Colorado Supreme Court ponders insurers’ ability to defend against policyholders
The Colorado Supreme Court considered last week what steps insurance companies must take to defend themselves against lawsuits from injured policyholders who, based on a technicality, were legally not at fault for their injuries.
When an insured driver has an accident with someone who is uninsured, they may obtain benefits under their own insurance policy for the damages they suffer. Insurers who delay or deny such benefits can be sued for their actions.
During the Dec. 16 oral arguments, however, the justices questioned whether Progressive Direct Insurance Company was prevented from adequately defending itself against a lawsuit from its policyholder, Andrew Ortiz. Specifically, the alleged at-fault driver did not participate in the case and Ortiz obtained a default judgment against her. Legally, that meant she admitted liability for the accident.
So, if Progressive wanted to argue that Ortiz really was more responsible for the accident compared to the defaulting driver, what should it have done?
“I get why the plaintiff here has to be entitled to get a default judgment,” said Justice Richard L. Gabriel to Ortiz’s lawyer. “The law allows that. And then if you want to try to collect against the (defaulting driver), you can try to do that. But it’s much more troubling to say that the insurer is bound by that, when they have a comparative fault argument and they’re never given a chance to argue it. They have to get the chance to argue it at someplace, it seems to me.”
Attorney Nelson A. Waneka responded it may be the case that, despite the jury hearing about a driver’s default, evidence of the plaintiff’s responsibility for the accident is overwhelming at the trial against the insurance company.
“I don’t know in that context that the default is gonna carry the day,” he said. But “that is just not what we had in this circumstance.”

Ortiz and another driver collided at a Denver intersection in January 2020. He sued the driver for negligence and his own insurer, Progressive, for its allegedly unreasonable investigation and denial of his claim.
The uninsured driver did not participate in the case, prompting Ortiz’s claims against her to resolve in his favor by default. Progressive argued it should be able to defend at a hearing against the other driver’s liability, considering it would have to pay for the damages she caused. But District Court Judge Alex C. Myers rejected that argument, explaining the other driver’s default already established her liability and Progressive would now get the chance to argue how much the damages were.
Progressive participated in a damages hearing, and ended up paying Ortiz $86,959 for the non-appearing driver’s actions. At a separate trial for Ortiz’s claims against the company, jurors found Progressive liable for acting in bad faith and unreasonably delaying or denying benefits. They awarded Ortiz in excess of $216,000.
Progressive asked Myers for a new trial, arguing it should have been allowed to contest the defaulting driver’s liability versus Ortiz’s own responsibility for the crash. Myers disagreed, finding Progressive had not specifically shown why such proceedings were necessary until right before the trial.

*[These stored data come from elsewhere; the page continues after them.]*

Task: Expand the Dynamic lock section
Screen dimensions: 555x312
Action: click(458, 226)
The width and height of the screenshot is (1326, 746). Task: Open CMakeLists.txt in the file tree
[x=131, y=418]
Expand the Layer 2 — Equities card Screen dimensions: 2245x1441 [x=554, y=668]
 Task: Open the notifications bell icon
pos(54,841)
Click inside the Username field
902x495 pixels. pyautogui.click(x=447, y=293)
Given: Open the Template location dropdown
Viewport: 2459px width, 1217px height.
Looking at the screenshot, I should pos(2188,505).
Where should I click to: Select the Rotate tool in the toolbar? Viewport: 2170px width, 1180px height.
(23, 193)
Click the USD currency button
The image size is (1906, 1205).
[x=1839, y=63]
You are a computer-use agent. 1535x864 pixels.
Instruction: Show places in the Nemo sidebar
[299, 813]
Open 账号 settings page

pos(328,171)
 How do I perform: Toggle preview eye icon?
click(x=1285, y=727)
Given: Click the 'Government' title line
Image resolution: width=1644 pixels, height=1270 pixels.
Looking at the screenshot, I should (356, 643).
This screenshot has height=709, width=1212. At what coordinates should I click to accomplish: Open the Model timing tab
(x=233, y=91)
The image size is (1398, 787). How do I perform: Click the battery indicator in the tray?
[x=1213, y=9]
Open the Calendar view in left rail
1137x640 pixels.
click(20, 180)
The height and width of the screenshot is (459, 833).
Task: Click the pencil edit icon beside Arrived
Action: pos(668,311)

Even then, “the jury rejected Progressive’s argument and theory” at trial, Myers added.
A three-judge Court of Appeals panel agreed that under Supreme Court precedent, Progressive had to make a “particularized showing” that its participation in a hearing on the defaulting driver’s liability was necessary for fairness. Because Myers correctly concluded Progressive did not, and because Progressive was able to litigate the accident in multiple places, the panel upheld the outcome.
Judge Lino S. Lipinsky de Orlov wrote separately to say he agreed, but he was concerned that the Supreme Court’s 2004 precedent, which everyone relied upon, produces unfair results when the allegedly at-fault driver fails to appear.
Because the default judgment established responsibility for the non-appearing driver, there was never “a trial to determine Ortiz’s liability for the collision underlying this case,” Lipinsky wrote. “I believe Progressive should have been allowed to litigate Ortiz’s fault, if any.”

“Progressive never has an opportunity to present the fault argument. Instead, the court tells the jury, ‘I’ve already determined default,'” Brendan O. Powers, representing Progressive, argued to the Supreme Court. He added that the court should “embrace the idea of ignoring the default” under the circumstances.
“I have some concern that your argument would basically preclude a plaintiff from getting a default judgment,” said Gabriel.
Waneka agreed that courts cannot “totally ignore the fact that the uninsured driver defaulted.”
Some justices observed jurors could have heard about both the default and about Progressive’s reasons for why Ortiz was actually at fault.
“The argument, I think, is that you didn’t have the easy path,” said Justice Maria E. Berkenkotter. “You had a path, right? But you didn’t have the easier path.”
Justice Melissa Hart did not attend the arguments. She has been on a leave of absence since late October and, three days after the arguments, announced her intent to step down in January.
The case is Progressive Direct Insurance Company v. Ortiz.